Nick served as Director of Music Publishing for Chestnut Mound Music/Cal IV Christian (1989–1994) – (1998–2000). and as VP of Gateway Entertainment Inc.(1994-1998), in Nashville as well as a signed songwriter for many different publishing houses through the years.

Nick Granato's first album, Sun Dance was released on the indie Label Song Harbor in 2003. The CD of 12 original Florida Style music contained a duet with Stella Parton and a featured appearance by Nashville Now singer Darlene Austin. The CD received prominent favor at Folk radio, excellent reviews, garnering several award nominations and selling admirably for a first release.

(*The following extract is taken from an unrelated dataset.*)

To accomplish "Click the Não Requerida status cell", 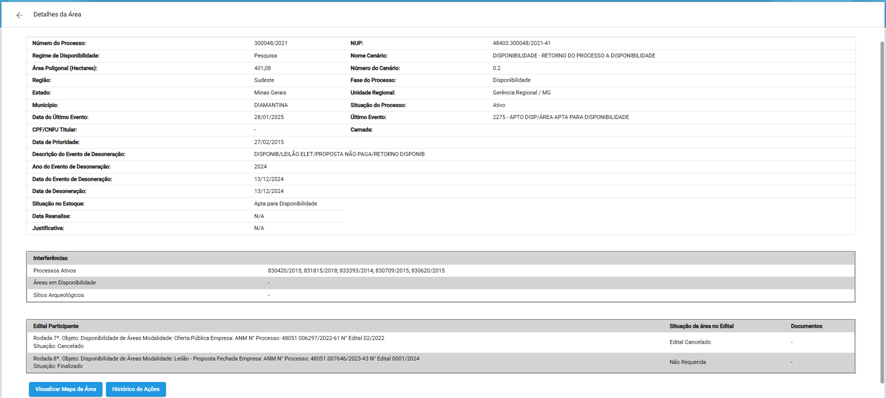I will point(687,362).
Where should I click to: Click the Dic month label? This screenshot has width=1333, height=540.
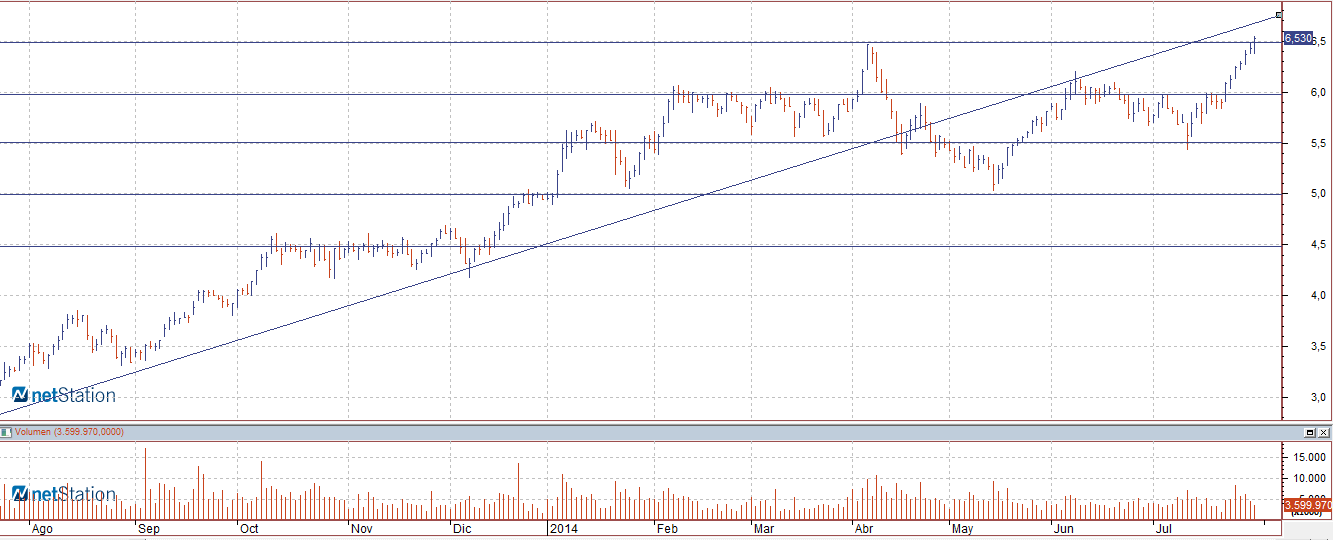462,529
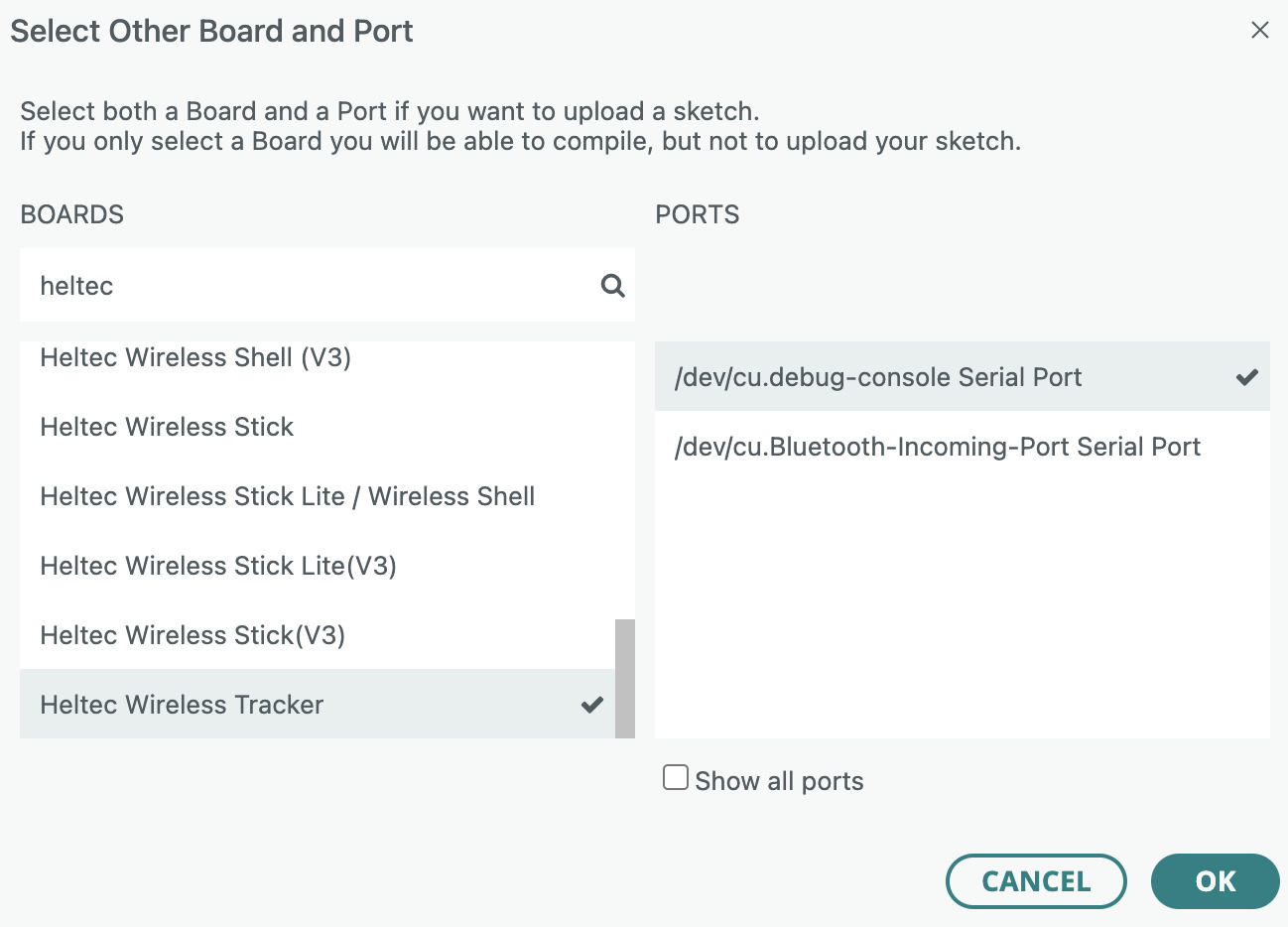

Nick's second album Plastic Pink Flamingos was released on Song Harbor in 2005. The CD contained 13 original Florida Style songs. The title song was seriously considered as a new State song for the State Of Florida. Nick supported and promoted the CD releases by touring American coastal communities. This CD also contains the super popular song Survive.

== Outside The Lines ==
In 2007 Nick Granato released his 3rd CD Outside The Lines on Song Harbor. 13 Tracks of original Folk/Rock style songs, infused with political and social commentary. The CD featured prominent Nashville Studio musicians, Gene Rabbai, Steve Cummings, Donny Skaggs Phil Lister and Doug Kahan. Outside The Lines produced 6 No. 1 songs and earned Nick 5 Pride In The Arts Award Nominations, winning the top award, Artist Of The Year and CD Of The Year. In 2007–2008 Nick toured the United States, Canada, Mexico and Hawaii.

== Discography ==
2009 "In Real Life" – Song Harbor

2007 Outside The Lines – Song Harbor

2005 Plastic Pink Flamingos – Song Harbor

2003 Sun Dance – Song Harbor

1988 Up Against The Wall - Spiritwind

== Future ==
A new CD In Real Life was released in October 2009. In late December 2009, Nick collapsed on stage during a performance in Miami's South Beach. Nick was diagnosed with a painful neuro-muscular disorder. Unable to play his guitar or perform live, Nick was forced to cancel his scheduled national tour to promote his new "In Real Life" CD, and take time to consult with his Doctors and rehabilitate. To date, Doctors have still been unable to make a conclusive diagnosis and Nick has not been able to resume performing. Nick continues to write songs and represent other song catalogs. In 2013 he started up a PR/Media/Radio Production company called Cosmic Slug Creative Universe.